Saturday 22 March 2014

Medical Students meet their Futures

On Match Day, USF medical students meet their futures


University of South Florida students all cheer for their friend Jack Charles Burns II, 28, of Louisville, Ky., who will be going to the University of Kentucky for a residency in plastic surgery. Students learned their futures during the annual Match Day at Skipper’s Smokehouse on Friday.


TAMPA — No one told Alicia Billington that the hardest part of medical school would come in the final months: Trying to land a residency gig when the number of graduates is growing faster than the number of openings.
"I thought getting into medical school was the hard part," said Billington, 30, a University of South Florida medical school senior who has also been pursing a doctoral degree.
So Billington was elated Friday when she learned she'll be doing her residency in plastic surgery at USF's program at Tampa General Hospital — her first choice. But looming over USF's celebration for Billington and the other 120 USF seniors was what some call a coming crisis in medicine.
Jacquelyn Selbst, 26, of Fort Lauderdale will do her pediatrics residency at All Children’s Hospital in St. Petersburg.

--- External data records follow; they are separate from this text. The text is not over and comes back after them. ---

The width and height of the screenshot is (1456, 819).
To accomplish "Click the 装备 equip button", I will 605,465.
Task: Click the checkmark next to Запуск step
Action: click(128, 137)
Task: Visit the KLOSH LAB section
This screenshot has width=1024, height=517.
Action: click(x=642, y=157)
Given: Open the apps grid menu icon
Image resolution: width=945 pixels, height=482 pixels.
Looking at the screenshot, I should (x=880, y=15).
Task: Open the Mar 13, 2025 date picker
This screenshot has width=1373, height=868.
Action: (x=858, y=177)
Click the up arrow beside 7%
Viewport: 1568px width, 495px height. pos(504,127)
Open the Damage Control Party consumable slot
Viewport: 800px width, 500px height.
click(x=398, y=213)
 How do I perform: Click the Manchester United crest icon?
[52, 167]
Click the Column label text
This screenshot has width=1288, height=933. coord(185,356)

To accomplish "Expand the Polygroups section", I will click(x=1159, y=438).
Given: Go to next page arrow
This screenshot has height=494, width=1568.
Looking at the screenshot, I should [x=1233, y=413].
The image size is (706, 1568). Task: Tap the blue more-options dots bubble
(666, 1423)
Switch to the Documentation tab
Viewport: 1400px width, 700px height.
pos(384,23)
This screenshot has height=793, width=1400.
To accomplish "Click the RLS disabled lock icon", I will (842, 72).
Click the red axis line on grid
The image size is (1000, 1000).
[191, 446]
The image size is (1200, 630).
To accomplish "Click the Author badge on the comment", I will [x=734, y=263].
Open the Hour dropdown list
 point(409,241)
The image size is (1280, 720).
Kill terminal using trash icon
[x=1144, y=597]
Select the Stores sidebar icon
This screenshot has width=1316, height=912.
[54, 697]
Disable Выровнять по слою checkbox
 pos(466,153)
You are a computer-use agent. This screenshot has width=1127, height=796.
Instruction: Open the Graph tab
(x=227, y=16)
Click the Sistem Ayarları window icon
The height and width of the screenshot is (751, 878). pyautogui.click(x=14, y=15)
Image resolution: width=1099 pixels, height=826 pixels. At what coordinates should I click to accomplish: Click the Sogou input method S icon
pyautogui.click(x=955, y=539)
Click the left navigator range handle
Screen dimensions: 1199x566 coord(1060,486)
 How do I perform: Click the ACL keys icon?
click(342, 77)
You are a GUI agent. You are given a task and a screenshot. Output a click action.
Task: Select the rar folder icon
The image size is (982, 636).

By the end of the decade, the number of graduates from U.S. medical schools is expected to exceed the number of residency slots, according to the Association of American Medical Colleges. Florida, which for years has had to export its medical students to other states, ranks near the bottom in the number of residency training positions relative to its population.
This matters not only to students, but also to patients, since doctors frequently spend their careers in the area where they did their advanced training. Florida has nearly 3,900 medical students but only 3,770 residency and fellows positions.
"Can you imagine going through all this and then no residency training?" Dr. Harry van Loveren, the interim medical school dean, told students and their families gathered at Skipper's Smokehouse for National Match Day, the day when 16,399 U.S. medical students are matched to first-year residency programs.
Medicare is the biggest source of money for the required advanced training for graduates. But the Balanced Budget Act of 1997 capped how many positions Medicare would pay for. And efforts to lift that cap haven't gone far.
U.S. Rep. Kathy Castor was at Skipper's to announce legislation she filed that would provide a $25 million matching grant program to help hospitals create new residency slots. The grants would be used only in states like Florida with a low ratio of medical residents.
"This is one of the only ways we can get out from under the cap," Castor, a Tampa Democrat, told the audience.
Students showed their commitment to graduate medical education with green T-shirts that said SAVE GME on the back.
The front of the shirts bore a lighter slogan: YOMO, or You Only Match Once.
Of USF's class of 121 students, nearly 40 percent will continue in Florida, with most of them staying in USF's program at Tampa General Hospital.
Katie Chitwood and John Briggs, who are married, embraced after learning they would be together at the University of Alabama in Birmingham.
She interviewed in 18 cities and he in 15. Little wonder the application process can cost upward of $10,000, she noted.
Even after all that, "There are a lot of people who didn't match," Briggs pointed out.
Olga Zayko, a native of Ukraine, will do her general surgery residency in Brooklyn. Though she likes Florida, New York will offer good prospects for her husband to get an IT job.
"You're going to be a New York girl!" she told her nearly 3-year-old daughter, Avelin, who smiled and buried her face in her mother's shoulder.